Note that italics indicates telepathy.Seven
New Years Day, 2004.
New Years day was always a time, in theory at least, for new beginnings, for shucking off the old and starting fresh with the new. It often didn't work out that was of course, we humans do tend to be creatures of habit but this year would certainly be something else.
New Years Day was, auspiciously enough, the day that the final determination meeting would occur. This was the final chance to delay, the final Go/No Go (Wait) for the project.
Of course, it was a Go, we had little choice in that, the question was when?
The answer was simple, as soon as possible.
We knew of Anubis of course, not just from the reports the SGC was required to send to HMG which were inevitably copied to us but also through the lone agent we still had within the mountain and the assessment was that he presented a clear and present danger to the security not just of the United Kingdom, but of the Earth itself.
A military build-up was a necessity.
Were we ready? Not really, Thundersdawn station herself had no ship to ship armaments in her design nor shields as the SGC controlled those technologies and refused to share them. Her only protection was large sheets of armour plating which would actually be one of the last things installed on each section and an array of the Type II Pulse Lasers, well, actually Type IV by the time she was launched.
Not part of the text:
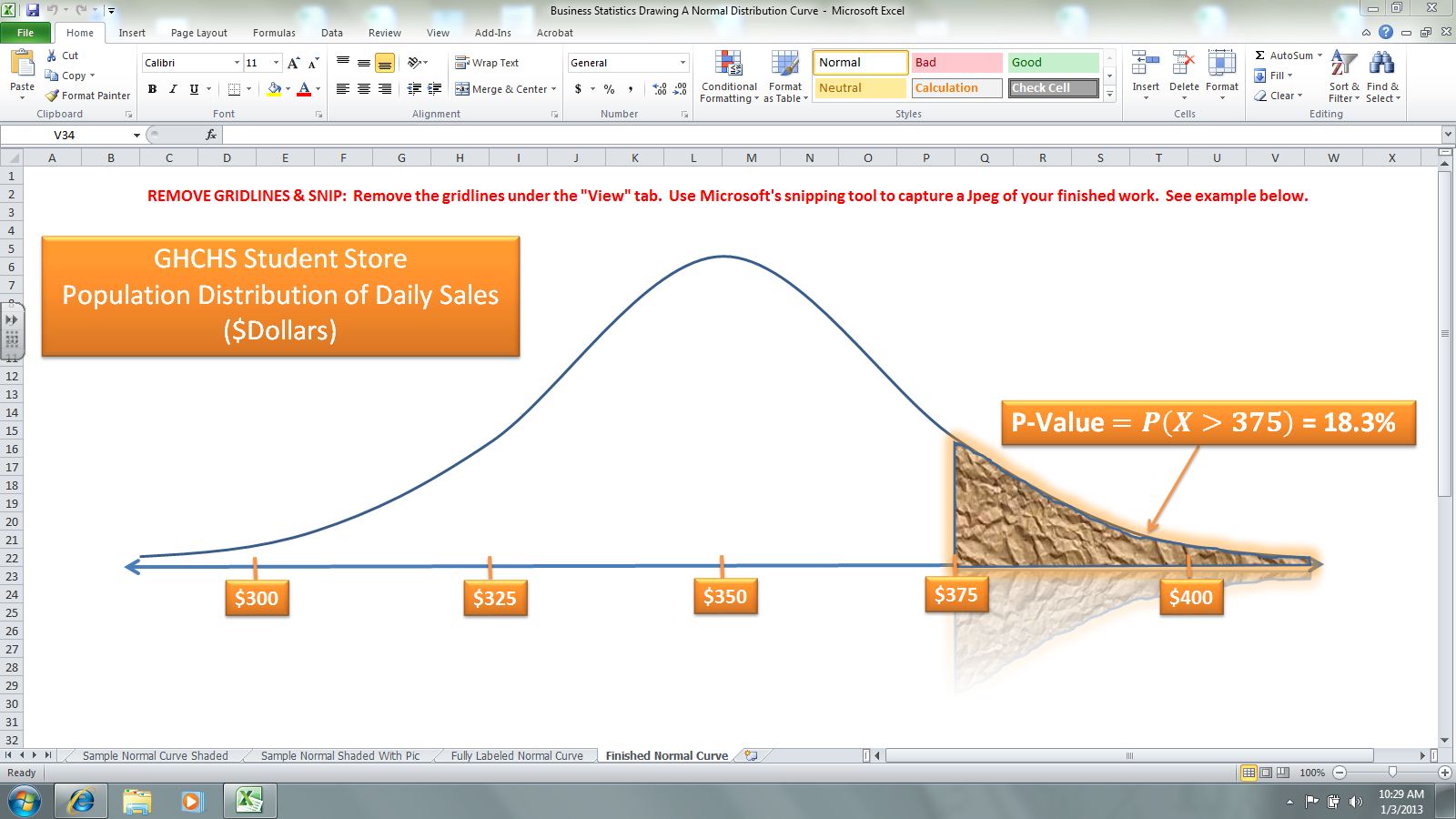Click the AutoSum button
This screenshot has height=819, width=1456.
click(x=1289, y=56)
We also had no operational warcraft and that included fighters. We planned on Thundersdawn being the initial construction point for our first generation of warships of course, but having no fighters certainly wasn't part of the original plan.
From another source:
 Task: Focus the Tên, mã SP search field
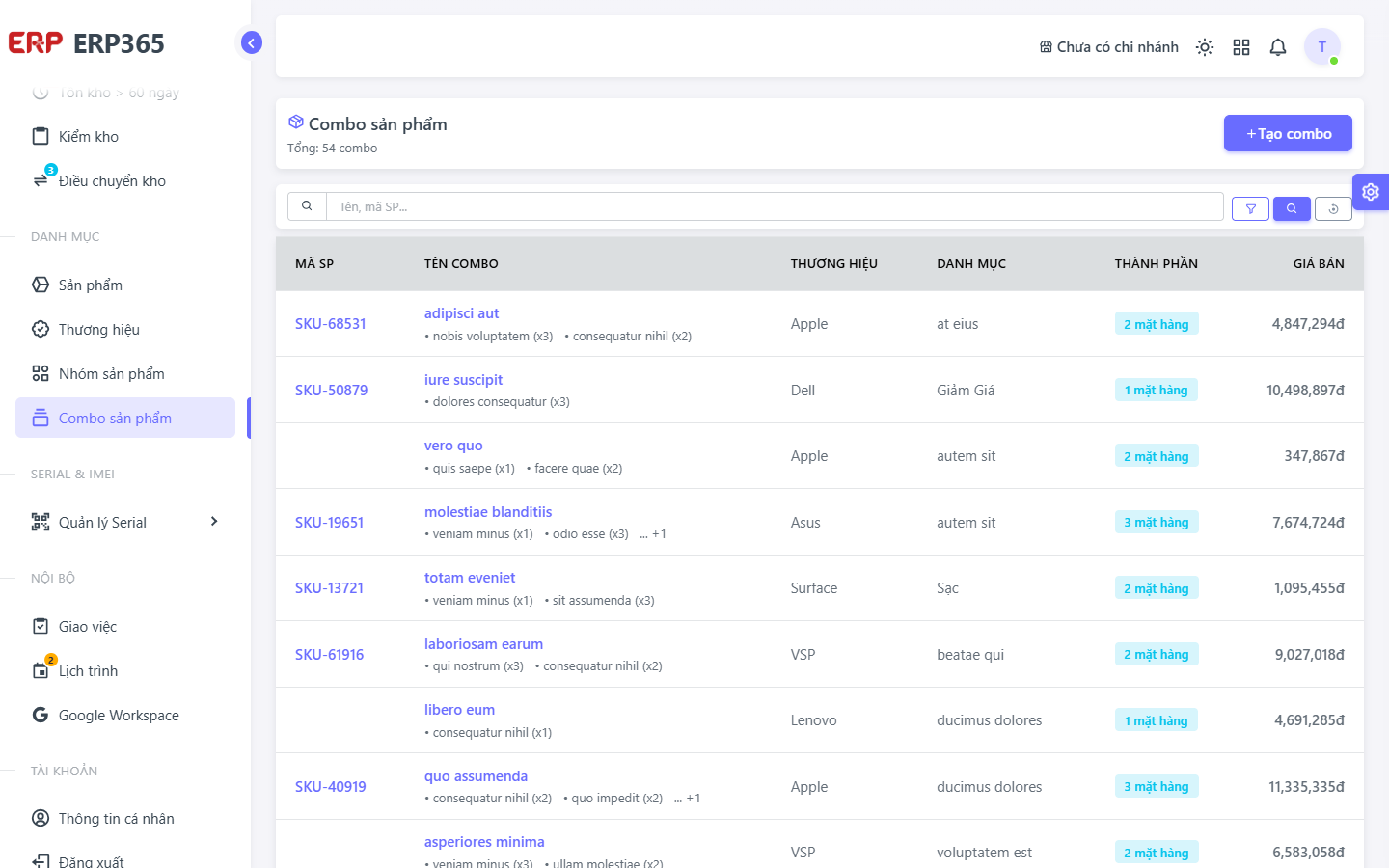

Still, we had to go, grab some sort of lead whilst the opportunity still existed. The SGC already had two operational Prometheus class warships, Prometheus herself and the Iwo Jima with construction started on a third, Independence and funding secured for what would become Persephone. Hammond was already attempting to secure funding for the SGC to have its own orbital facility and was gaining much ground in that area, if they launched first with the technological edge they maintained…
No, we had to go; we had to seize the day.
The date was set, 22 nd of February 2004.
Strange as it may seem, considering how often we have suffered delays and disappointments since, the 22 nd was the day Airhead 1-4-9 launched, carrying the first components of what would become Thundersdawn station into orbit with it, followed swiftly by airheads very cautiously and slowly lifting the Shunter space tugs into orbit, a task that it was later discovered 'bent' the airheads, causing structural damage, the weight being too much for those early models.
The night before I would be lying if I said I slept, it wasn't that I couldn't because that would imply that I had been given the opportunity to try, which I hadn't. Even up to the last minute, beyond that to be honest, we were still creating the administrative plans for the construction, rewriting to account for the loss or injury to several vital craft and components, rescheduling launches to account for civilian traffic making late flight plans through the area, deciding how best to protect the launches given how few aircraft the RAF had managed to spare with cleared personnel for that purpose, inspecting the bases hastily augmented defences which at that point at least, turned out not to be necessary…
We barely had time to breathe, let alone sleep.
But, that was the start of our grand adventure. The rest, as they say, is another story.